Perkins: Winton important for Bathurst chances

Jack Perkins celebrating his Round 4 Dunlop Series victory

Jack Perkins celebrating his Round 4 Dunlop Series victory

Jack Perkins believes that finding the budget to compete in the next round of the Dunlop Series at Winton would provide a major boost to his chances in October’s Bathurst 1000, where he’ll team with Scott McLaughlin.

Since making his return to the Dunlop Series at Barbagallo in May, Perkins has been operating on a round-by-round basis with Holden outfit Eggleston Motorsport.

His deal to compete at Queensland Raceway, where he ended up winning Race 3 and the round, was only completed the day before opening practice.

Perkins must make the next round at Winton in just over two weeks in order to be eligible for the Bathurst round of the Dunlop Series under rules that prevent drivers from racing on the Mountain without supporting the remainder of the series.

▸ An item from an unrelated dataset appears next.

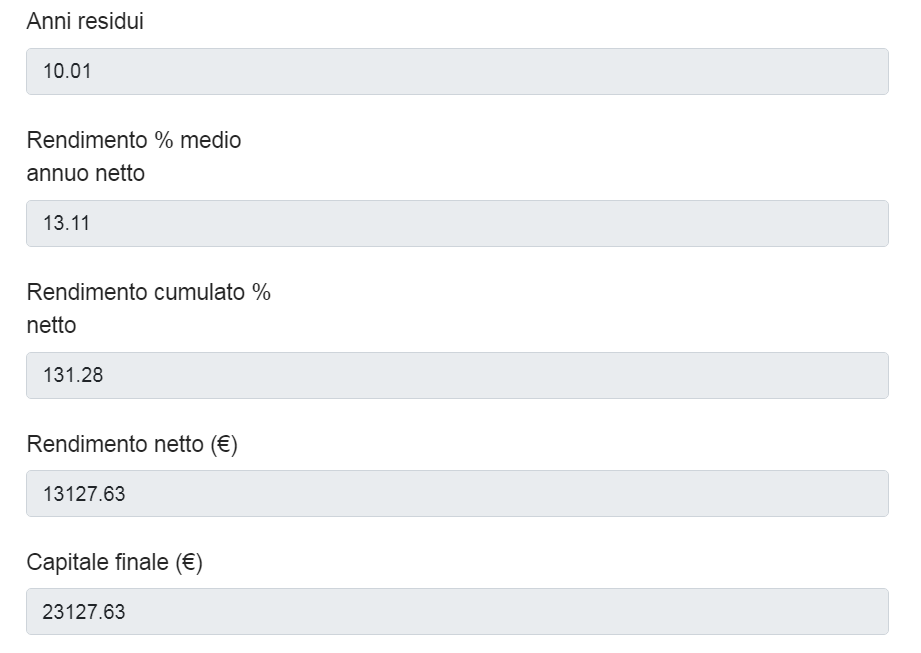Focus the Rendimento % medio annuo netto field
Screen dimensions: 921x653
coord(457,223)
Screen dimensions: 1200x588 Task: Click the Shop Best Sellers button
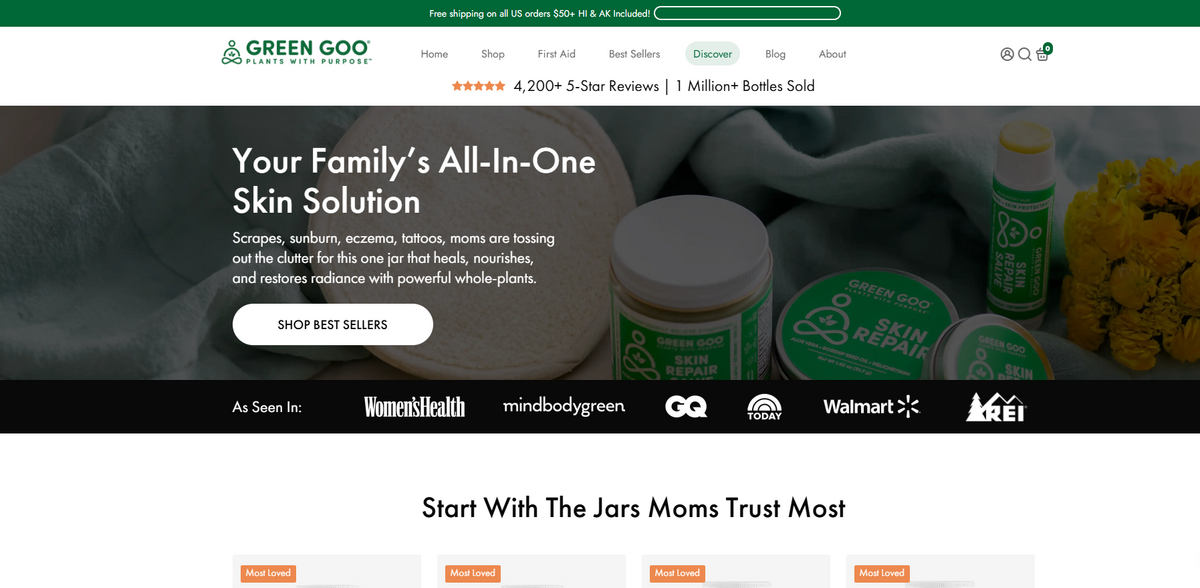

“The cheque book bounced after the first round (Barbagallo) and I’ve just been scraping through since then,” Perkins told

Scott McLaughlin has taken two victories for GRM during his debut season

Scott McLaughlin has taken two victories for GRM during his debut season

“On Thursday morning before Ipswich I didn’t actually think I’d be racing because we were still working on sponsorship.

“Hopefully now we can build on the victory and make sure we get to Winton because I need to do that round to be eligible for Bathurst.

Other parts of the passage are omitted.